Despite these limitations, this paper reports interesting results suggesting that ADHD symptoms may not be as important as effortful control deficits and as high stimulus seeking in mediating the onset of risk behaviors in this population.    These could be important targets for psychological therapies.  It also points to the relevance of these two aspects of psychological functioning for preventive health efforts to reduce health, driving and financial risk behaviors, and for clinical approaches to dealing with patients presenting with maladaptive coping mechanisms.  

ADHD Success Story #6 – ADHD and College Students

Let me tell you about a success story of mine, a college student who I’ll call Carrie. Carrie is about to finish her sophomore year in college after a very, very rocky start to her college career. She was a bright, enthusiastic and vivacious high school student who managed to get by through her intelligence, her energy, and being able, at the last minute, to get her work done. She also had very supportive teachers who gave her the benefit of the doubt if she did turn in assignments late.

 

Now, Carrie thought she might have ADHD but she never went for help. She actually was kind of skeptical about it and thought she just needed to try harder. So she was active in the high school drama club and actually went off to college hoping to become a playwright someday. So, after arriving at college, Carrie became very active in one of the drama clubs on her campus. She began to stage-manage and she started hanging out with all of the drama club students and was enjoying a great deal, and contributing great deal, to the activities of that organization. She also used the same studies, strategies that she had used in high school. So she talked a lot in class but never really read all of the assignments and she’d waited until the last minute to do the reading or to turn in the papers. She found herself cramming for the exams.
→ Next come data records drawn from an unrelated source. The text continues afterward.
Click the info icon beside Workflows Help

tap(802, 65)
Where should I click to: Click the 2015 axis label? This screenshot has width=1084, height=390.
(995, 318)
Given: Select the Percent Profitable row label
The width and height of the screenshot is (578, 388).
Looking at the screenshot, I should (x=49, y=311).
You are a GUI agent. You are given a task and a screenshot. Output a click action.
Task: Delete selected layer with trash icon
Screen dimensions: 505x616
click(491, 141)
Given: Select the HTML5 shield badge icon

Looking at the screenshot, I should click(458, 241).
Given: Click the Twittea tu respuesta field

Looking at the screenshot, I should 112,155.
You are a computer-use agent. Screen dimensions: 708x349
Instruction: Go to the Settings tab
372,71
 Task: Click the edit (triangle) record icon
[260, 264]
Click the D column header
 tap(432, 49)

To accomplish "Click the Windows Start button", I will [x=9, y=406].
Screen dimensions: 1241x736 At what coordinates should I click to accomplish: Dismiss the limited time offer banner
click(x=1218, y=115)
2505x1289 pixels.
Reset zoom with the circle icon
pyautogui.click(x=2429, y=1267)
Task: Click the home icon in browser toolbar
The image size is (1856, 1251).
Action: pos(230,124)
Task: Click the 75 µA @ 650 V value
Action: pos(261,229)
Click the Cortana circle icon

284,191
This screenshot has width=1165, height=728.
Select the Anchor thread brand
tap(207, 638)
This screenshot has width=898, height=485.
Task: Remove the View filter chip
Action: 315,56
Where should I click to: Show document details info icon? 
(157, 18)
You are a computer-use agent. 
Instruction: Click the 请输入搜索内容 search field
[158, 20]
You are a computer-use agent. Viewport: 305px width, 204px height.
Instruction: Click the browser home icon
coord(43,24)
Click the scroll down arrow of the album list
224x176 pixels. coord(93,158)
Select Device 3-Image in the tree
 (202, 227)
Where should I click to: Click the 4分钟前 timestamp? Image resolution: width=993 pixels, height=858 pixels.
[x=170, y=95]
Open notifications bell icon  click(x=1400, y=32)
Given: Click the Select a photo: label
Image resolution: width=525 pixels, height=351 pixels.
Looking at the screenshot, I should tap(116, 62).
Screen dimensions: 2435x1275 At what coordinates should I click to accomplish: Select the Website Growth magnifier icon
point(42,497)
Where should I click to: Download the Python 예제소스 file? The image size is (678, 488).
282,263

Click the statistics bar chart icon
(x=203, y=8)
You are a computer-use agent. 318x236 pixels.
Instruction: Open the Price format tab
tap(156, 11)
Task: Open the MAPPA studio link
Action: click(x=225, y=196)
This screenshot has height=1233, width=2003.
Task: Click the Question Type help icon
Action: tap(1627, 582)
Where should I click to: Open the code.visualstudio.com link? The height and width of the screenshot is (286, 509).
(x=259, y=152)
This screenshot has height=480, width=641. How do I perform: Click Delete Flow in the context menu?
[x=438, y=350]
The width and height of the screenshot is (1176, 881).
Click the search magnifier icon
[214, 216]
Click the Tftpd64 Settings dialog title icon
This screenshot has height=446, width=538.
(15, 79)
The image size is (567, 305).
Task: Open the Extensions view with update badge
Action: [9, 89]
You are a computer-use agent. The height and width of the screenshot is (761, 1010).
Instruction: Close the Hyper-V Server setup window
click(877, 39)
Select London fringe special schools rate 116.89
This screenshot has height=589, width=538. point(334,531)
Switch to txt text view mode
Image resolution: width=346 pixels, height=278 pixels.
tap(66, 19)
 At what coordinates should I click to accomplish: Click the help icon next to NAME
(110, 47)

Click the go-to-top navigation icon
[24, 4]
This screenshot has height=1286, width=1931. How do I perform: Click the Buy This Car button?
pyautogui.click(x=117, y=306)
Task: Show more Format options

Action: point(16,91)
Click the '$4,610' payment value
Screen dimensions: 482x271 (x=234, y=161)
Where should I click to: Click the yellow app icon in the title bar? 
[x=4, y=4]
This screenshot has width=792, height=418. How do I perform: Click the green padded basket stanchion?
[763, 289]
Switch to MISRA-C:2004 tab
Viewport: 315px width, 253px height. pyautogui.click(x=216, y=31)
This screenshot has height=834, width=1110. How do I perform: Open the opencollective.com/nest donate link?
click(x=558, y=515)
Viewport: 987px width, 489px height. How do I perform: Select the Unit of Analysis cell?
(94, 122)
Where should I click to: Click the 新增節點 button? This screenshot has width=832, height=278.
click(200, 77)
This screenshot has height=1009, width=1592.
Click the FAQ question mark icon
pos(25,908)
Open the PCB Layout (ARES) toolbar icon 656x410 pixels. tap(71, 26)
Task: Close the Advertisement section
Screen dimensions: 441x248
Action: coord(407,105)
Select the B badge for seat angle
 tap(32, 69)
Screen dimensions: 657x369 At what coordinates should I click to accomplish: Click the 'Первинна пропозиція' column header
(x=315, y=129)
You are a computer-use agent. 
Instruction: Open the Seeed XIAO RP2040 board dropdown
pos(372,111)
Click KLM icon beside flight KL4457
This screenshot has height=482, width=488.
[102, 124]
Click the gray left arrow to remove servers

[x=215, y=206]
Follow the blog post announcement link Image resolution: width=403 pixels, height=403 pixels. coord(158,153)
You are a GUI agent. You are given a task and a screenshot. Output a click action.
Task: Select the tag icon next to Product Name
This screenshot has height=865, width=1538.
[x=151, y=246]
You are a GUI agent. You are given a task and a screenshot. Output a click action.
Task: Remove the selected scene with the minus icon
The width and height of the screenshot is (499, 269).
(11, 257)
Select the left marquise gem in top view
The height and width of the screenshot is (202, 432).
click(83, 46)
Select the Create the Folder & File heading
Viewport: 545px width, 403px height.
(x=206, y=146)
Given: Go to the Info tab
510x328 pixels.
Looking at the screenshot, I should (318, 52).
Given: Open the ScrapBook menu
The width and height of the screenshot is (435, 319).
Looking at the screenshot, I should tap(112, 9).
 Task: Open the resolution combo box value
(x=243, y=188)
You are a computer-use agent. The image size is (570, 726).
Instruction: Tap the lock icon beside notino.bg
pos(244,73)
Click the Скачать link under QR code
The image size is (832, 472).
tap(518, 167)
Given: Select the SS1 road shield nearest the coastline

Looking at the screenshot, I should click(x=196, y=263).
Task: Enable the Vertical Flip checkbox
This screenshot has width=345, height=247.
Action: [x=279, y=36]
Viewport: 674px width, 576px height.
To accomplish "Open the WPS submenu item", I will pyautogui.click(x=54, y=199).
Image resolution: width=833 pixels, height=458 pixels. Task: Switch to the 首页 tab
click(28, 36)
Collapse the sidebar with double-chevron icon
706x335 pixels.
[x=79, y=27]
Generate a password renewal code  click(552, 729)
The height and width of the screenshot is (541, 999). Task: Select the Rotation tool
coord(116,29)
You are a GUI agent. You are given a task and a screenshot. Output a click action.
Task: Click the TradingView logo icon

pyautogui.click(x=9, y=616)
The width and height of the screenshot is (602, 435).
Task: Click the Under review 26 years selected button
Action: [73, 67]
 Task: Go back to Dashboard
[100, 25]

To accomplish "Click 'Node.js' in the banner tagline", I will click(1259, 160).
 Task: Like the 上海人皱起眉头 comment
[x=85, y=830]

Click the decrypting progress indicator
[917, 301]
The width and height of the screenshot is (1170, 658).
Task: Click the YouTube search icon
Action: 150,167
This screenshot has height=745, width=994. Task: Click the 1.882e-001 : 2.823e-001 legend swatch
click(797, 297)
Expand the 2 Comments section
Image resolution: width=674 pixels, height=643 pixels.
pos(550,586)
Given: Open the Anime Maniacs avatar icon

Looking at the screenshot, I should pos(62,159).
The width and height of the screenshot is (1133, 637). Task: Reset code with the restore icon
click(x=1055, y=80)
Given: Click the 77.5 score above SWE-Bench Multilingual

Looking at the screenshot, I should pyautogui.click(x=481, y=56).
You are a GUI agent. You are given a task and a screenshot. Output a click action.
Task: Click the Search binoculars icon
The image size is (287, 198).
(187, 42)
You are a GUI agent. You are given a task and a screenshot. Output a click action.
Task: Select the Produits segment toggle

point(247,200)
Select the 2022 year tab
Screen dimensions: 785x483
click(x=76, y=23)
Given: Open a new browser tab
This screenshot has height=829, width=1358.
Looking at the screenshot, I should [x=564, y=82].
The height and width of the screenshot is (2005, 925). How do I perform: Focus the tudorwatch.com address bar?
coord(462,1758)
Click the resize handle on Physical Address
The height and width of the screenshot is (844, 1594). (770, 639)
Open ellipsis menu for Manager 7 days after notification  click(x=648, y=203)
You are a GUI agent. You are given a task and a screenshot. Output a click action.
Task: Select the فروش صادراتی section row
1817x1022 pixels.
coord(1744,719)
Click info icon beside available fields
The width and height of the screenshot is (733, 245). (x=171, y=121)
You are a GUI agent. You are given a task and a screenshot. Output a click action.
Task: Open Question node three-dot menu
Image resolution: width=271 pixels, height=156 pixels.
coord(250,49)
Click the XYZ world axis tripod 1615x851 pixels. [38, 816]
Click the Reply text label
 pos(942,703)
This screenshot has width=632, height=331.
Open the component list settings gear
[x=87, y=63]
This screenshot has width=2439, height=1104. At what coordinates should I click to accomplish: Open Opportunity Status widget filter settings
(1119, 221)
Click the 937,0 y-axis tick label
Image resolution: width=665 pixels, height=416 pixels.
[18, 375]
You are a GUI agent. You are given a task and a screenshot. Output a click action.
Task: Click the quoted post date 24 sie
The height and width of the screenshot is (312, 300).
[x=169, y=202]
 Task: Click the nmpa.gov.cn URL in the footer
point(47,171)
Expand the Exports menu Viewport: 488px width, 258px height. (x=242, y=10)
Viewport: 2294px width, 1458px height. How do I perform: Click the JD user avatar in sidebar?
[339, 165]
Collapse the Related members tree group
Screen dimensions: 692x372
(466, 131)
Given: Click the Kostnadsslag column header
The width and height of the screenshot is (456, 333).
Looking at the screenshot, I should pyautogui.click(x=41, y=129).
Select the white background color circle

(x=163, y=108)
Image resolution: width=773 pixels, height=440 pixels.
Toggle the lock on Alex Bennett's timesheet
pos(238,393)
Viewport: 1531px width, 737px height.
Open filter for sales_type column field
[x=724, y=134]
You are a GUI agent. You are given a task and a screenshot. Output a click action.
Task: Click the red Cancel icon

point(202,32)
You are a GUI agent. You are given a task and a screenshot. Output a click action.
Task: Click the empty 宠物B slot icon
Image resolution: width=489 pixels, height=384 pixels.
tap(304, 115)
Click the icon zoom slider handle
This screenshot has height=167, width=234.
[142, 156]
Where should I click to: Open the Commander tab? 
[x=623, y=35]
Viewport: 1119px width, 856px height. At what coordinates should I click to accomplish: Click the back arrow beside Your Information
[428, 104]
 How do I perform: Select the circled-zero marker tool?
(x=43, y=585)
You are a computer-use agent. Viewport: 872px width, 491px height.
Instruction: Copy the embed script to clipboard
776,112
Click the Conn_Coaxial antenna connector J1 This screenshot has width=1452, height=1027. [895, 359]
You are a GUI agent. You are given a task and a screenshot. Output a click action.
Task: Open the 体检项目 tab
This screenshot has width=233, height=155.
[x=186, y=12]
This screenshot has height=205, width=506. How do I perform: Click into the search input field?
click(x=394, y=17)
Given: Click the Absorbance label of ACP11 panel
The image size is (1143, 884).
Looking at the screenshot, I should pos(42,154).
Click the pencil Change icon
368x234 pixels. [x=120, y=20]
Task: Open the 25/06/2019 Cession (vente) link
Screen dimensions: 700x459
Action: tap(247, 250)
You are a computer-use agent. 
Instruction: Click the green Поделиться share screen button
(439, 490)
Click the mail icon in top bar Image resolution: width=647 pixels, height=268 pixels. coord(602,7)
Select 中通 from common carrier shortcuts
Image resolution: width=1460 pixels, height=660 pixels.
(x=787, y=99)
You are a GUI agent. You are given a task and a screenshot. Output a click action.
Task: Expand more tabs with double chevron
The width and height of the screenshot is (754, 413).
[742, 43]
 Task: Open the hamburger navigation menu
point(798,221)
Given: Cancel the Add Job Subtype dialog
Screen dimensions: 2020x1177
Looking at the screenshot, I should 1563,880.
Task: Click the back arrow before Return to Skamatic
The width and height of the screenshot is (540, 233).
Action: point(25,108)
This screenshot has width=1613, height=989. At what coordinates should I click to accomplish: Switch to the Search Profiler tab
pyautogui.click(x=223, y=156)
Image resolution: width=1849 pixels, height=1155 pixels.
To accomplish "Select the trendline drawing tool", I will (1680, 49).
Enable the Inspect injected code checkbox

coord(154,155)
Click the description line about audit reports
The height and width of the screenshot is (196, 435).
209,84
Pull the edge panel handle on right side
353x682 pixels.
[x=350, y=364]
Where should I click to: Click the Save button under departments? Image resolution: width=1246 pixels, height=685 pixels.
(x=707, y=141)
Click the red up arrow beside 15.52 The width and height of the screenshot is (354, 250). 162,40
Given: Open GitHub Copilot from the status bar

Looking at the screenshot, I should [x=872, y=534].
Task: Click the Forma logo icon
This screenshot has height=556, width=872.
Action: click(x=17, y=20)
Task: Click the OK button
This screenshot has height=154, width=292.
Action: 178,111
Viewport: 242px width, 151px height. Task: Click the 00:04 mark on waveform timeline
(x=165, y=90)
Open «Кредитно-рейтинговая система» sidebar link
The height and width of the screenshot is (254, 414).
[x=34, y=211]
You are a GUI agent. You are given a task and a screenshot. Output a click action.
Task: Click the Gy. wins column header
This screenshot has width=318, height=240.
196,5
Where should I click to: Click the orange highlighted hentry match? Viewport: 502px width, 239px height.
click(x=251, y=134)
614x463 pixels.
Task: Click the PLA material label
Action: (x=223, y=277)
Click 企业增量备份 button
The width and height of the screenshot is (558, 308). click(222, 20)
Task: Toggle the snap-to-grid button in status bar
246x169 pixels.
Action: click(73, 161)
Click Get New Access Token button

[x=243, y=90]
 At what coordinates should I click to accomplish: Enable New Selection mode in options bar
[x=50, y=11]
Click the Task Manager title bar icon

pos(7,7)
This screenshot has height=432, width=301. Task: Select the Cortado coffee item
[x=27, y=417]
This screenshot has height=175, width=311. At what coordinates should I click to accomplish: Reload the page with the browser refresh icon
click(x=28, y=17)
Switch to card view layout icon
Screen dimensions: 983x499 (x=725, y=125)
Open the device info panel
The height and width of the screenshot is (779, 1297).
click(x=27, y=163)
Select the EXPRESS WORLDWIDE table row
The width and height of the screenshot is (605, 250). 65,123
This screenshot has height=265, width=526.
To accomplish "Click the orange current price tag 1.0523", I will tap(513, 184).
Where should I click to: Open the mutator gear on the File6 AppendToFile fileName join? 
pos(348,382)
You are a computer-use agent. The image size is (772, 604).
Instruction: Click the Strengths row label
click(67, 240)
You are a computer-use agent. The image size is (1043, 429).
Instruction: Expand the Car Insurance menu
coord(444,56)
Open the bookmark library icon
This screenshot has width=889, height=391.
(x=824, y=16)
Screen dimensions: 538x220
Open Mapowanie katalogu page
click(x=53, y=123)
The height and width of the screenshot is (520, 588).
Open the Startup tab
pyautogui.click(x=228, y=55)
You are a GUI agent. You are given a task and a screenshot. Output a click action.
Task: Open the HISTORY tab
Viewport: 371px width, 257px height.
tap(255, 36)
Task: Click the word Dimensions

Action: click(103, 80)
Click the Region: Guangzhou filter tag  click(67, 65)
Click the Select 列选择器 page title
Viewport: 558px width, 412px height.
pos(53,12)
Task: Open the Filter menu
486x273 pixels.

It turned out that she ended up spending too much time with her extracurriculars and not enough time studying.

 

So after failing two classes in her spring semester, Carrie was asked to take an academic leave of absence from her college. She came back home and was evaluated in our program and we did in fact diagnose her with ADHD. We explained to her exactly how it was that she had managed to do fine until college and that she had managed to get by until she was in this unstructured learning environment. We spent a lot of time teaching her about adult ADHD, we started her on an ADHD medication, and she began coming for weekly cognitive behavioral trainings sessions.

 

Over the course of the next few months, she began to get more and more comfortable with the diagnosis and with figuring out what she needed to do to get difficult tasks done. She managed to get a job in selling tickets in local theater company and eventually she decided to take some courses in community college. She did extremely well and she really figured that she was now ready to go back to college.

 

She went back this past year and has done exceptionally well, getting most As and a few Bs, keeping herself very organized and able to balance the lifestyle that she wants. She’s able to get the studying done that she wants, she’s able to participate in the drama club and guess what, she’s pursuing her dream of becoming a playwright and is now a full-fledged English major in good standing.